╭─ Provided information

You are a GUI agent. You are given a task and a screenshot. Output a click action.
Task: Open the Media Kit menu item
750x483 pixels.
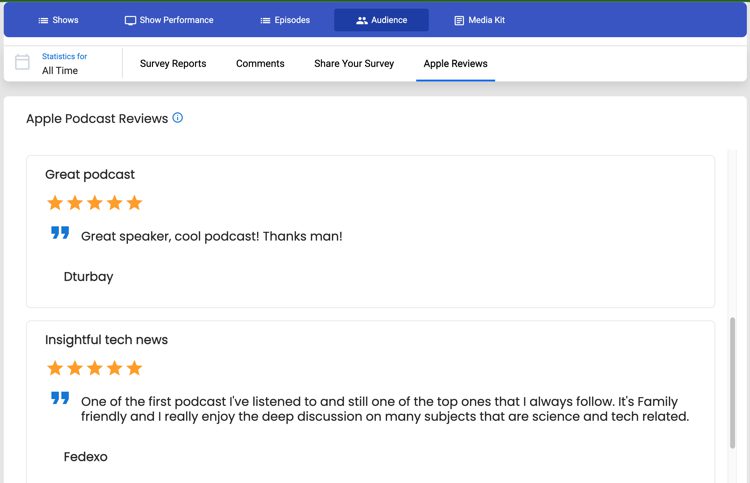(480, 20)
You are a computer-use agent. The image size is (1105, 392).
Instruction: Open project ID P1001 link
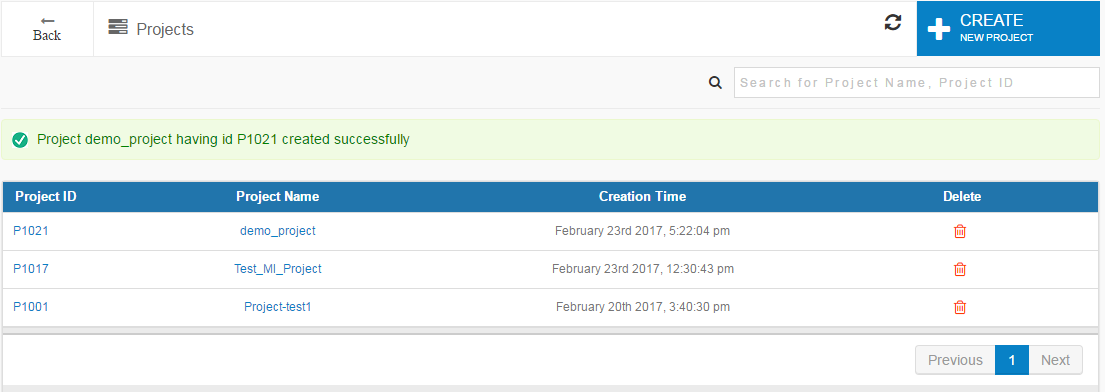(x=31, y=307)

╰─
╭─ Provided information

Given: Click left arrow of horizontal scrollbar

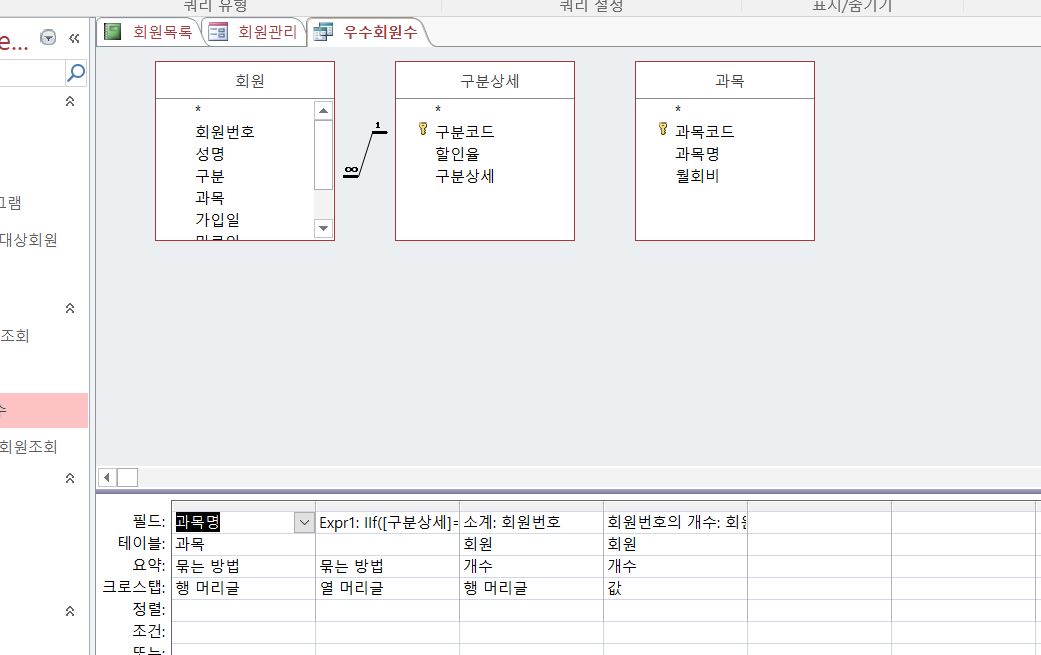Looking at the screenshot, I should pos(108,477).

╰─

| Goal of the exercise |
Which lines of the listing above contain the word "Open"? List each of them in full.

| Reply to the exercise |
Task: Open the Media Kit menu item
Instruction: Open project ID P1001 link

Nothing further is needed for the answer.